In Figure 6-2, segment A represents a tree leaning away from the strong wind. Segment B represents the combined effect of turbulence: a temporary decrease in the wind drag force leads to a strong response by the trunk due to internal elastic (spring) force. In other words, the tree springs back and "overshoots" its point of equilibrium. Higher frequency noise adds chaotic details, simulating the effect of the smaller branches.

We can simulate a tree with greater mass and lower elasticity by lowering the amplitude of the function and decreasing the frequency. Figure 6-3 shows an example of such a function.

06fig03.jpg

Figure 6-3 The Noise Function Used for Animating the Trunk of a Large, Stiff Tree

The final animation of the trunk results from the combination of two noise functions, representing motion parallel and perpendicular to the wind direction. An additional third noise function can be used to simulate a slight rotation around the trunk axis. As we already noted, the amplitudes of the perpendicular motion and the rotation are much lower compared with that of the parallel motion. Thus, much simpler noise functions can be used to simulate such motions while retaining the same visual quality.

Animating the Branches

Numerous methods of simulating tree motion suggest modeling the wind effect on the branches as pure drag force. However, such an approach does not completely suit trees with relatively broad, flat leaves on stiff petioles, or evergreens with thick needles. We observe that branches of such trees exhibit more aerodynamic properties, and we suggest analyzing them as wings in the wind field. Such branches will produce a lift while being affected by the wind field. Lift in terms of aerodynamics is defined as the sum of all external forces on a body acting perpendicular to the direction of the flow.

Again, we do not calculate drag and lift forces for branches explicitly. Instead, we choose to approximate the behavior of the branch with a set of simple rules, keeping in mind how drag and lift forces would affect winglike objects with single-point constraints (such as branches connected to a trunk or to another branch).

We can distinguish three different cases of spatial relation between a branch and the main trunk:

If the branch is facing the wind, as depicted in Figure 6-4, the combination of lift and drag forces will press it toward the trunk, and thus the branch will exhibit less free swaying. For a branch on the back side of the tree, turbulence inside the tree and the lift force will dominate over the motion of the branch, as shown in Figure 6-5. Such a branch will exhibit high-amplitude motion, such as random swaying or flapping.
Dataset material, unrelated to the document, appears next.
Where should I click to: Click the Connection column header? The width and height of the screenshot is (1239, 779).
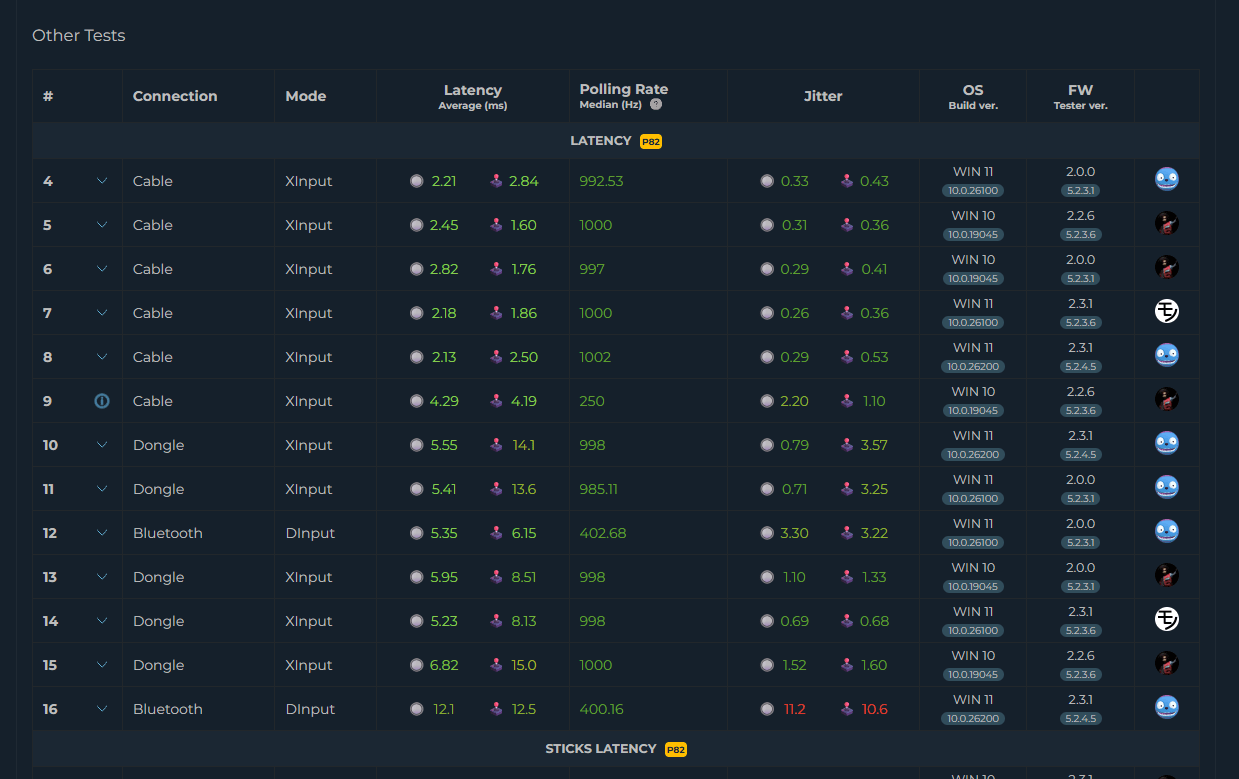pos(175,96)
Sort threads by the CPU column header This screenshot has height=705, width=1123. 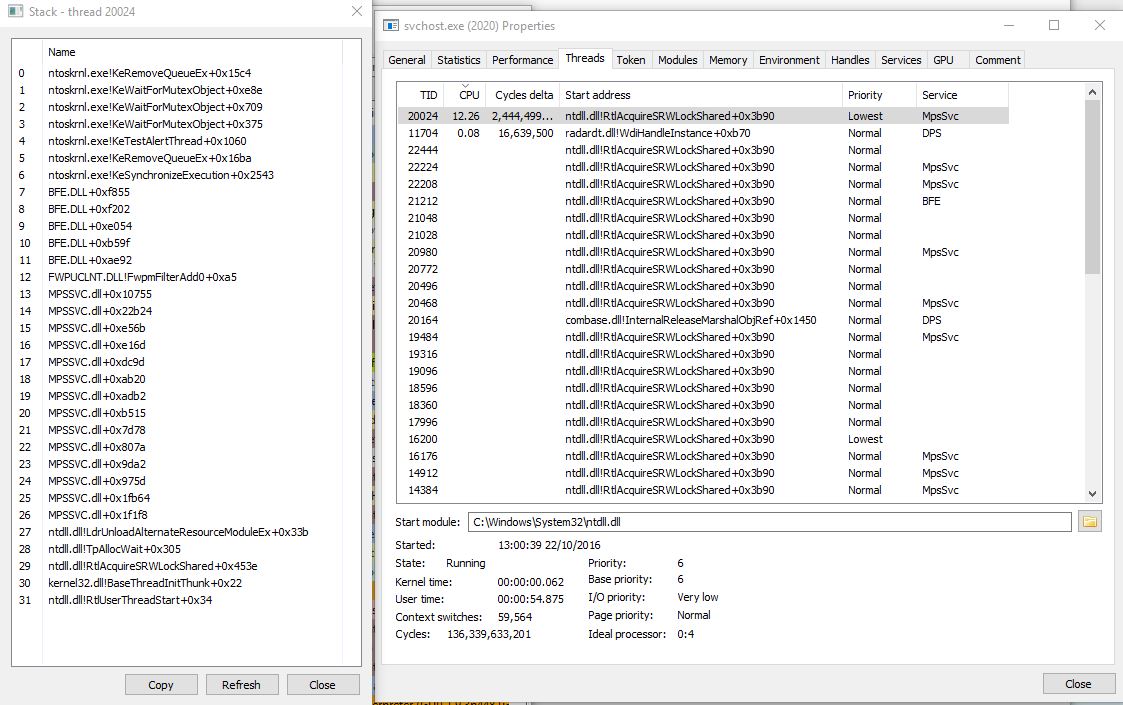(x=468, y=95)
Finally, for a branch perpendicular to wind direction, the strong drag force and the large attack angle will cause it to bend around the axis of the parent branch. Also, the lift force will twist it a little bit around its own main axis, as shown in Figure 6-6.

06fig04.jpg

Figure 6-4 A Branch Facing the Wind

06fig05.jpg

Figure 6-5 A Branch on the Back Side of the Trunk

06fig06.jpg

Figure 6-6 A Branch Perpendicular to the Wind Direction

Even a simple periodic function results in a visually pleasant behavior of the branch once combined according to the previous rules. The actual motion simulation for a branch will be a weighted sum of the simulated cases. Because all cases are represented as periodic functions, there is no need to explicitly solve for branch suppression, bending, and twisting constraints. Such constraints are modeled as amplitude modifiers for periodic functions.

Because the resulting motion is a weighted sum of the described cases, shearing may appear on some branches. However, such a side effect is not visually unpleasant and can be neglected.

Improvements for Branch Animations

At this point, a monotonic wind field should produce convincing tree motion overall. However, branches might move in an unnatural, synchronous way. We choose to add some variations by introducing phase shifts to the previous functions representing branch motions. A phase shift value is assigned randomly for each branch as a preprocess step. A low correlation ratio among the phase shift values will lead to very chaotic tree branch behavior, and vice versa.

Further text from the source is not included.